— Testo —
Composta dagli Ill.mi Sigg.ri Magistrati:

Dott. TRIA Lucia – Presidente –

Dott. PATTI Adriano Piergiovanni – Consigliere –

Dott. CINQUE Guglielmo – rel. Consigliere –

Dott. SPENA Francesca – Consigliere –

Dott. LEO Giuseppe – Consigliere –

ha pronunciato la seguente:

ORDINANZA

sul ricorso 4598-2020 proposto da:

A.G., domiciliato in ROMA, PIAZZA CAVOUR presso la CANCELLERIA DELLA CORTE SUPREMA DI CASSAZIONE, rappresentato e difeso dall’avvocato PAOLO TACCHI VENTURI;

– ricorrente –

contro

MINISTERO DELL’INTERNO – Commissione Territoriale per il Riconoscimento della Protezione Internazionale di Caserta, in persona del Ministro pro tempore, rappresentato e difeso dall’AVVOCATURA GENERALE DELLO STATO presso i cui Uffici domicilia in ROMA, alla VIA DEI PORTOGHESI 12;

– resistente con mandato –

avverso la sentenza n. 3901/2019 della CORTE D’APPELLO di VENEZIA, depositata il 27/09/2019 R.G.N. 3176/2018;

udita la relazione della causa svolta nella camera di consiglio del 01/07/2021 dal Consigliere Dott. CINQUE GUGLIELMO.

RILEVATO IN FATTO

CHE:

1. La Corte di appello di Venezia, con la sentenza n. 3901 del 2019, ha confermato il provvedimento emesso dal Tribunale della stessa sede con il quale era stata respinta la domanda di protezione internazionale, sussidiaria ed umanitaria, proposta da A.G., cittadino della Nigeria.

2. Il richiedente aveva dichiarato, in sintesi, di avere lasciato il proprio paese quando aveva 19 anni perché si era rifiutato di succedere al padre nella posizione da questi rivestita nell’ambito di una setta religiosa; per lo stesso motivo, riguardante sempre il rifiuto a far parte di questo culto, il fratello era stato trovato decapitato; aveva, poi, precisato che, essendo molto adirato per l’omicidio del fratello, dopo essersi procurato della benzina, era andato presso il domicilio di uno dei membri della setta e gli aveva incendiato la casa dove però, successivamente, era venuto a conoscenza che si trovavano delle persone dentro che erano morte; Intimorito per le conseguenze che potevano derivare dal suo gesto, si era trasferito da un suo zio a Kanu e qui ebbe problemi con la di lui moglie che lo costringeva ad avere rapporti sessuali con lei; senza spiegare le ragioni e senza fornire particolari, disse allo zio di volere andare via e, attraverso la Libia, arrivò in Italia.

3. A fondamento della decisione la Corte di merito, premessa la inattendibilità delle dichiarazioni, ha ritenuto insussistenti i presupposti per concedere la protezione sussidiaria D.Lgs. n. 251 del 2007, ex art. 14, lett. c), nonché la protezione umanitaria per la mancata allegazione di profili di vulnerabilità.

4. Avverso la sentenza di secondo grado ha proposto ricorso per cassazione A.G. affidato a quattro motivi.

— Compiti —
**a.** Indichi i nomi di tutti i magistrati che compongono il collegio dell'ordinanza, ciascuno con il relativo ruolo.
**b.** Trascriva fedelmente il passo dell'ordinanza compreso tra "avverso la sentenza n." e "Dott. CINQUE GUGLIELMO.", estremi inclusi.

— Estratto dei dati —

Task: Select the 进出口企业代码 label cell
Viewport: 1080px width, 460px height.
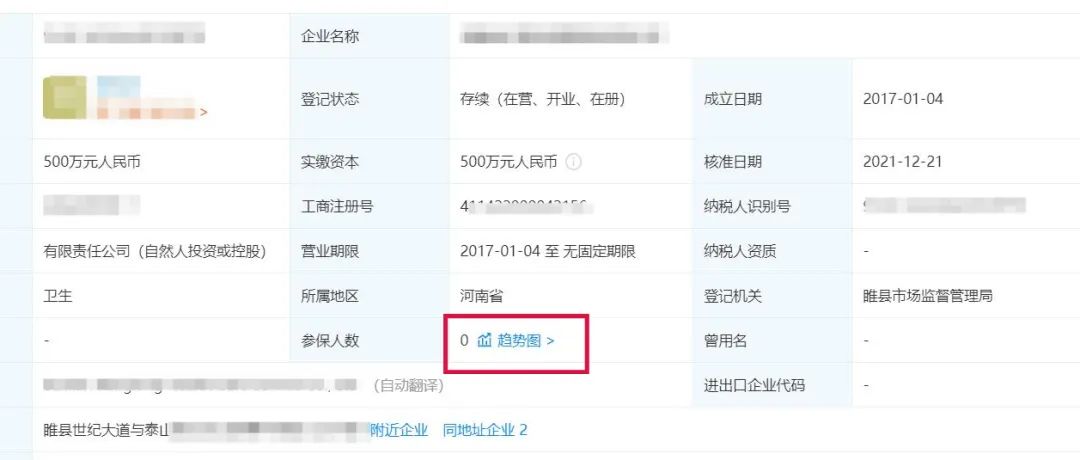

— Risposte fornite —
**a.**
- TRIA Lucia: Presidente
- PATTI Adriano Piergiovanni: Consigliere
- CINQUE Guglielmo: Consigliere relatore
- SPENA Francesca: Consigliere
- LEO Giuseppe: Consigliere

**b.**
avverso la sentenza n. 3901/2019 della CORTE D’APPELLO di VENEZIA, depositata il 27/09/2019 R.G.N. 3176/2018;

udita la relazione della causa svolta nella camera di consiglio del 01/07/2021 dal Consigliere Dott. CINQUE GUGLIELMO.